- The data
#####

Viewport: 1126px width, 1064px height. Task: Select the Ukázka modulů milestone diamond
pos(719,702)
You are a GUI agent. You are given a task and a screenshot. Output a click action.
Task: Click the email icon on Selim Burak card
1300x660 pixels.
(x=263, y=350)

#####

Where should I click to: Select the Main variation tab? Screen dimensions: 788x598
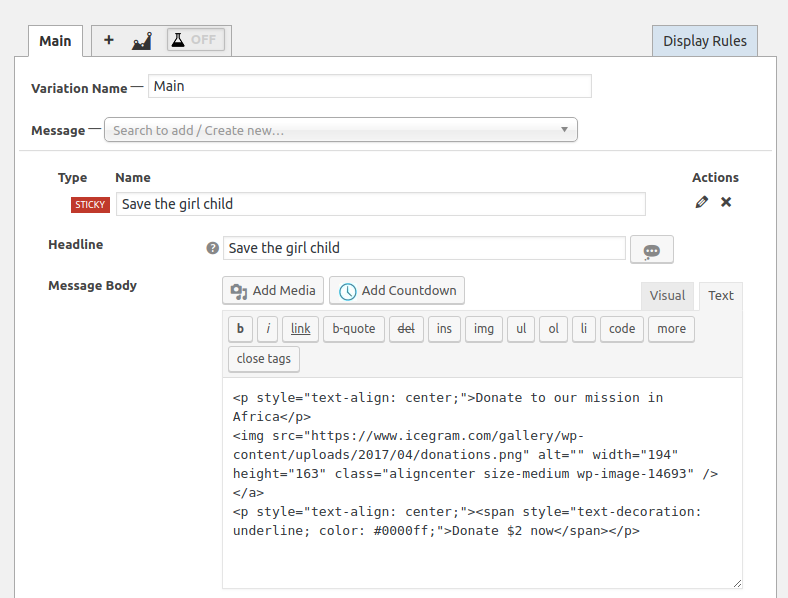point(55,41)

#####

- Your goal
Taking the entries above, write out exactly each line from the one holding "Viewport: 1126px width, 1064px" to the one holding "Task: Click the", both included, and stop there.

- Exercise output
Viewport: 1126px width, 1064px height. Task: Select the Ukázka modulů milestone diamond
pos(719,702)
You are a GUI agent. You are given a task and a screenshot. Output a click action.
Task: Click the email icon on Selim Burak card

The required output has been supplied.